Blurbs: those short, enthusiastic quotes that appear on book covers. As defined by NPR journalist Colin Dwyer in a 2015 story, a blurb is “a bylined endorsement from a fellow writer — or celebrity — that sings the praises of a book's author right on the cover.”
Blurbs don’t materialize out of thin air. They’re usually solicited by publishers, agents, or authors, who send advance copies of the manuscript or galleys to writers (and reviewers) who may opt in or out.

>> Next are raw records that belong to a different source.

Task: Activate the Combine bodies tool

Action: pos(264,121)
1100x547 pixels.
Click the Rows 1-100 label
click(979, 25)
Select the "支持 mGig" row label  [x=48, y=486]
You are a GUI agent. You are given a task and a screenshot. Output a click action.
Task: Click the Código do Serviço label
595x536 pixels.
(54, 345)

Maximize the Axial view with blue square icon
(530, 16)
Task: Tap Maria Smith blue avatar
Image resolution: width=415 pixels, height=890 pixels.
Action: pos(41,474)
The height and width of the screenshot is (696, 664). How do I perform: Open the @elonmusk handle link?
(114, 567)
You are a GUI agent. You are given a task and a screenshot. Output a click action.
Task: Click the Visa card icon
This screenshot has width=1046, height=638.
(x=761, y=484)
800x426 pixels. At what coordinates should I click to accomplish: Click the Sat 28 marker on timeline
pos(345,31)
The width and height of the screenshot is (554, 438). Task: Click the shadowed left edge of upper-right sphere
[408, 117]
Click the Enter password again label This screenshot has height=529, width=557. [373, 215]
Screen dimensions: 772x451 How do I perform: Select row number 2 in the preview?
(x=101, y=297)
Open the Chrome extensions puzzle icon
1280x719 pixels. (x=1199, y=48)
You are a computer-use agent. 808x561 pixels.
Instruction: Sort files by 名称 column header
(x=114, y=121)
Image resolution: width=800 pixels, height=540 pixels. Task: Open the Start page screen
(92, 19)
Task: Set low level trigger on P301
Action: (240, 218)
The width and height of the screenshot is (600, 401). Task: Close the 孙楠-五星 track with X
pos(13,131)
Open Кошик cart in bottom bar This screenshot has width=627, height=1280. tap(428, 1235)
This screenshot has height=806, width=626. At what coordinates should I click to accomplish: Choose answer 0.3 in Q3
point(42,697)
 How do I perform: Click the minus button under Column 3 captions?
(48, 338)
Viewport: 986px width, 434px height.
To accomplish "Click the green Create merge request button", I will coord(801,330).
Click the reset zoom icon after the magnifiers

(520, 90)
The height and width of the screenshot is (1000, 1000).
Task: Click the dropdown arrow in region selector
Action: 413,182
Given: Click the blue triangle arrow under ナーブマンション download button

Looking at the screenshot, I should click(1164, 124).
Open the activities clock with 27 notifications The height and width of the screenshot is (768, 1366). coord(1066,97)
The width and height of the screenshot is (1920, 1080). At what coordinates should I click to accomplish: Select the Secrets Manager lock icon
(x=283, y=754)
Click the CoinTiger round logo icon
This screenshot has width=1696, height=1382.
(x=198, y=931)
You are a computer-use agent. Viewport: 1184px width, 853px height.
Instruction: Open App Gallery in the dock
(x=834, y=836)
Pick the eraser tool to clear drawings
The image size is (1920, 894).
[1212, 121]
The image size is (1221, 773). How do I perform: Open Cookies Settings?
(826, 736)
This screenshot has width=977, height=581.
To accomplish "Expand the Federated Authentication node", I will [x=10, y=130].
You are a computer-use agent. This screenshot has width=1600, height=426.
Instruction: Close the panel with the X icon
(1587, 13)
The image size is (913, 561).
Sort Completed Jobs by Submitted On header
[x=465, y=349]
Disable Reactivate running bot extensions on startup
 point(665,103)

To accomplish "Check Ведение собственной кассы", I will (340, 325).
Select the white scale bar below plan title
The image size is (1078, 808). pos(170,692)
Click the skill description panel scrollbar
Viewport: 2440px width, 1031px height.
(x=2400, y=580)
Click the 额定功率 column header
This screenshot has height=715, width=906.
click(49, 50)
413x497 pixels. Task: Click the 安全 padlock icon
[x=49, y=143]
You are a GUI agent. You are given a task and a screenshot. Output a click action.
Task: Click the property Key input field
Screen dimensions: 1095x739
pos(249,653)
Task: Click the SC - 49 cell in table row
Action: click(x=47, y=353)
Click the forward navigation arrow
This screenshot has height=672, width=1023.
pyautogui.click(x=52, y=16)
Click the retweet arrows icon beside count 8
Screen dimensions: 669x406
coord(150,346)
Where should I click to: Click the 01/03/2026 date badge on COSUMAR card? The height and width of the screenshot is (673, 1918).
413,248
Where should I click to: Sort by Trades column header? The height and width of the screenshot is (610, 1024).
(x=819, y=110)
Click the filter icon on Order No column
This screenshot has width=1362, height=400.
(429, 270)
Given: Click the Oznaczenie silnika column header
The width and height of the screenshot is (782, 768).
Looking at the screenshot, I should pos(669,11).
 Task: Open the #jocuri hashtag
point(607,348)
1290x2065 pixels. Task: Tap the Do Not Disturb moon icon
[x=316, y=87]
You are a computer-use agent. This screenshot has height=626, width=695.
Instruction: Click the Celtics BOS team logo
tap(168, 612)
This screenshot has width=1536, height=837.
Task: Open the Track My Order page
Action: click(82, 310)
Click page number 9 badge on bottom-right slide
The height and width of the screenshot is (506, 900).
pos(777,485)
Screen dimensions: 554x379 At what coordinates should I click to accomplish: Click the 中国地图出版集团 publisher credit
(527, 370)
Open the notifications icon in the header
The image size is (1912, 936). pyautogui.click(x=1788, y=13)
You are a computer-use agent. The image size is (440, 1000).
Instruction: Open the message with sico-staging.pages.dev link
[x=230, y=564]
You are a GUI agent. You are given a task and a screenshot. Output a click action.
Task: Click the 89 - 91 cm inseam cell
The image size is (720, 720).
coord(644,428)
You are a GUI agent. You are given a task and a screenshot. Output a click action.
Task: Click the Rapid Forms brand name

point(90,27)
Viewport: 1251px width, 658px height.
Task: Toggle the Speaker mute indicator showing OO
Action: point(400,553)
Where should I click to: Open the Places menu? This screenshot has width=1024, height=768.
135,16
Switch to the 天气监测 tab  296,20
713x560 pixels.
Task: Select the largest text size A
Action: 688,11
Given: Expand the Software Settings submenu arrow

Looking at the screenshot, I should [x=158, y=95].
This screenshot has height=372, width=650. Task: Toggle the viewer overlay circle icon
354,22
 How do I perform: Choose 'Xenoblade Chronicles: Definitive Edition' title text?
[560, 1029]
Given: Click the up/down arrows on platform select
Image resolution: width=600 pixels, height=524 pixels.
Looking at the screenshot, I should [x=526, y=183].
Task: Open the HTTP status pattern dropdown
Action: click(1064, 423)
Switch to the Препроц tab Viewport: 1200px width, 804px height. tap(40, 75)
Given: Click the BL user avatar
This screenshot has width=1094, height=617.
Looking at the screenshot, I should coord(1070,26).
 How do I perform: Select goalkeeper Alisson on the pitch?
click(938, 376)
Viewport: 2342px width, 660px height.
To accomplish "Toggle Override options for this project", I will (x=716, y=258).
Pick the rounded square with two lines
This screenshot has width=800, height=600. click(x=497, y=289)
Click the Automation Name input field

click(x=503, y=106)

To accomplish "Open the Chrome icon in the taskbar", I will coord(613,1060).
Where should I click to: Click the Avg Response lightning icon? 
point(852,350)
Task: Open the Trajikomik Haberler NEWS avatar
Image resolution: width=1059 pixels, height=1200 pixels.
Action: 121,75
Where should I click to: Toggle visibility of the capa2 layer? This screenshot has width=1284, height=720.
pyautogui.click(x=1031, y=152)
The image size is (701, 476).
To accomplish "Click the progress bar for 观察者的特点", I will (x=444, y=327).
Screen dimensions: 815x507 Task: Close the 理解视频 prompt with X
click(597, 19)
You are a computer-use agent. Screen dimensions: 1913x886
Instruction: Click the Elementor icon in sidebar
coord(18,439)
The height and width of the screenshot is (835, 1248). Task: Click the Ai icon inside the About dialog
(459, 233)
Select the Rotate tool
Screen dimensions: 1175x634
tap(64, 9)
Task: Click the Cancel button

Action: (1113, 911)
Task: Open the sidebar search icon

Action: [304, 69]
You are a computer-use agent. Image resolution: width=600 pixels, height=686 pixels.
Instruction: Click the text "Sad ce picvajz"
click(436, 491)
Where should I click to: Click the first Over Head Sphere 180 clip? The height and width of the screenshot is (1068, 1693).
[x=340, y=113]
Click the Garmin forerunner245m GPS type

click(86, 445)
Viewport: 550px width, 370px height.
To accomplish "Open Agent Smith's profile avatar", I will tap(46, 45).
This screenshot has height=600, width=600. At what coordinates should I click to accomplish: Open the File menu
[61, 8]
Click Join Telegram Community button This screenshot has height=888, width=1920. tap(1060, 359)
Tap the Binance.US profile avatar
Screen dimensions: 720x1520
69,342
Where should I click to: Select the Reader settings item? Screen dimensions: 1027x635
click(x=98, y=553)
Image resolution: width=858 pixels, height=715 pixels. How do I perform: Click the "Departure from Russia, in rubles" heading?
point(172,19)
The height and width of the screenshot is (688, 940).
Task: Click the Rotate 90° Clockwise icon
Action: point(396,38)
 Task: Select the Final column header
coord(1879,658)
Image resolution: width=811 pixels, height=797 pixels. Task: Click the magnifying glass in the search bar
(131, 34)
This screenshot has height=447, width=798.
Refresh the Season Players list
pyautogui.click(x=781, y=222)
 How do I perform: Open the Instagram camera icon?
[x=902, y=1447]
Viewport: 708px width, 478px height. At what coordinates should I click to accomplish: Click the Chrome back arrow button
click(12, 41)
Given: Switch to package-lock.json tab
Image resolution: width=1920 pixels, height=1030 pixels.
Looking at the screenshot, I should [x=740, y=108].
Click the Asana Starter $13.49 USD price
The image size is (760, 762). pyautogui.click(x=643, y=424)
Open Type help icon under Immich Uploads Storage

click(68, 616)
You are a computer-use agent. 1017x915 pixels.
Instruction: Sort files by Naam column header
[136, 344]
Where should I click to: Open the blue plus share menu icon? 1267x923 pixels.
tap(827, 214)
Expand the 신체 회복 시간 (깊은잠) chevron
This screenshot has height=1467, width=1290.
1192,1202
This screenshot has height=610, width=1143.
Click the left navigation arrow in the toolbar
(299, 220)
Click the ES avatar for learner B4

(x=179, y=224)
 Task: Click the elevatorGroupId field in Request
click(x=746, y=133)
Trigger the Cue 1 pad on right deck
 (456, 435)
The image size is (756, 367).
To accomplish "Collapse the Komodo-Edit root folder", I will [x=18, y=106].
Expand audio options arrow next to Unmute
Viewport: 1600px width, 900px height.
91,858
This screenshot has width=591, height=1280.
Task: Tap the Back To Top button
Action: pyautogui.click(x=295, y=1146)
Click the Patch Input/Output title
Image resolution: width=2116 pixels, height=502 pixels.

As Dwyer reported, the book blurb may “trace its conception to one of the titans of American letters: Walt Whitman — making use of a letter of his own, sent to him from Ralph Waldo Emerson. On reading the first edition of LEAVES OF GRASS, which had been sent to Emerson unsolicited, Emerson had mailed Whitman back a glowing note. At that time, Emerson was already a nationally esteemed intellectual, while Whitman was a relative unknown outside his native Brooklyn. The note began as a private word of encouragement, but it wasn't private for long: The New York Tribune published it in full with Whitman's
consent just months later."
The following year, Dwyer wrote, “in 1856, one line of that letter found its way to an even more prominent location. Printed in gold-leaf lettering on the spine of the book's second edition, sharing space only with the title and Whitman's name, were Emerson's words: ‘I greet you at the beginning of a great career.’ " (You can read Colin Dwyer’s complete NPR report on the history and purpose of book blurbs here.)
One of my books became the first (and possibly only) STAR TREK novel to feature a quote from STAR TREK creator Gene Roddenberry. While he was alive (he died in 1991), all STAR TREK novels had to be vetted by Roddenberry’s office (though not always by Roddenberry himself) before publication. Sometimes the resulting Roddenberry-signed memo required changes to be made by the author, sometimes not.
My 1990 STAR TREK: THE NEXT GENERATION novel EXILES passed muster with just a couple of minor notes – and some unexpected high praise. Even though none of the dozens of previous books in the STAR TREK line-up had displayed a cover quote (from anyone), we would've been pretty silly if we didn't make use of the gift we'd been given.
So, as soon as I saw the memo signed by Gene, I called my editor at Simon & Schuster and suggested we use Roddenberry’s comment on the cover. Nobody objected. And that’s how EXILES came to have a Gene Roddenberry cover quote: “Howard is to be congratulated on a highly entertaining and very socially relevant story.”
Thanks to Five Star Publishing Senior Editor Tiffany Schofield for gathering supportive GALLOWAY’S GAMBLE cover blurbs (above) from people I’ve never met, don’t know, and did not bribe . . . but I do gratefully thank them for their time and quotes.